La crisis silenciosa: el coste psicológico de la crisis de vivienda
Las expertas coinciden en que el impacto emocional de la crisis de vivienda sigue profundamente infravalorado. El debate público continúa centrado en precios, oferta o rentabilidad mientras las consecuencias psicológicas avanzan de forma mucho más silenciosa. “Estamos infravalorando profundamente el impacto psicológico de la crisis de la vivienda”, sostiene Sandín.
«A nivel psicológico, es importante trabajar la tolerancia a la incertidumbre, diferenciar lo que depende de uno mismo de lo que no y ayudar a reconstruir proyectos vitales posibles dentro del contexto actual», Paula Aznar (psicóloga general sanitaria)

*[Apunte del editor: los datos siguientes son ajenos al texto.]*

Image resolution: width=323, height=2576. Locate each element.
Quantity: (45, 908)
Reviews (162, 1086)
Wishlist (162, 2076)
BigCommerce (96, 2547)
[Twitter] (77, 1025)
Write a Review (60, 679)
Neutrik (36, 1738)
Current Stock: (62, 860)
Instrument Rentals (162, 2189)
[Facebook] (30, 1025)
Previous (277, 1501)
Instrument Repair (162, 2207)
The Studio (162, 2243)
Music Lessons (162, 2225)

La profesora recuerda que la inseguridad residencial no solo genera estrés individual. También deteriora vínculos comunitarios, aumenta el aislamiento social y debilita la cohesión colectiva. Cuando vivir en un barrio deja de ser estable, también se rompe el sentimiento de pertenencia. “Las sociedades con mayores niveles de inseguridad material tienden a presentar más ansiedad, más depresión y menor confianza colectiva”, advierte Sandín. Uno de los riesgos más preocupantes, señala la experta, es la normalización del malestar.
Aznar insiste en que validar socialmente ese malestar resulta fundamental. “No es una reacción individual desproporcionada, sino una respuesta coherente a una situación de inseguridad sostenida”, apunta. En su opinión, abordar esta “hipoteca emocional” requiere actuar tanto a nivel estructural -facilitando el acceso a la vivienda y reduciendo la incertidumbre- como desde el plano psicológico.